From: Hangbin Liu <liuhangbin@gmail.com>
To: Jay Vosburgh <jv@jvosburgh.net>
Cc: netdev@vger.kernel.org, Andrew Lunn <andrew+netdev@lunn.ch>,
"David S. Miller" <davem@davemloft.net>,
Eric Dumazet <edumazet@google.com>,
Jakub Kicinski <kuba@kernel.org>, Paolo Abeni <pabeni@redhat.com>,
Shuah Khan <shuah@kernel.org>,
Nikolay Aleksandrov <razor@blackwall.org>,
Mahesh Bandewar <maheshb@google.com>,
linux-kernel@vger.kernel.org, linux-kselftest@vger.kernel.org
Subject: Re: [PATCHv3 net 1/3] bonding: set AD_RX_PORT_DISABLED when disabling a port
Date: Fri, 27 Feb 2026 06:21:12 +0000 [thread overview]

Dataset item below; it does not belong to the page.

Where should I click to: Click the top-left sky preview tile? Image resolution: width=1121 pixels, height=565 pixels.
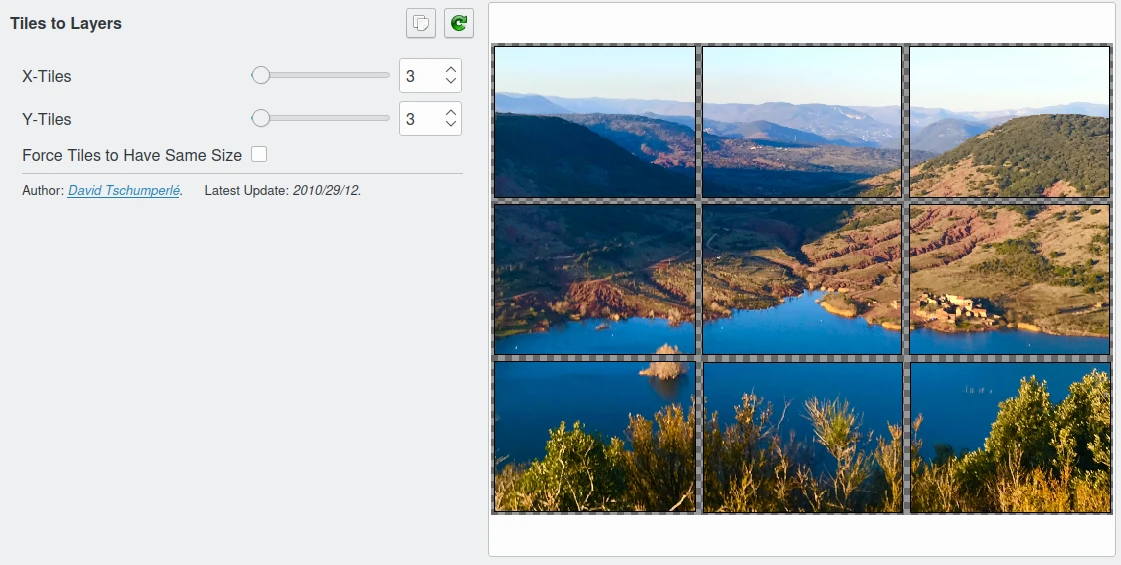[x=595, y=122]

Message-ID: <aaE32DlfrX9S5KNT@fedora> (raw)
In-Reply-To: <949695.1772167347@famine>
On Thu, Feb 26, 2026 at 08:42:27PM -0800, Jay Vosburgh wrote:
> >> I'm not sure I'm seeing the problem here, is there an actual
> >> misbehavior being fixed here? The port is receiving LACPDUs, and from
> >> the receive state machine point of view (Figure 6-18) there's no issue.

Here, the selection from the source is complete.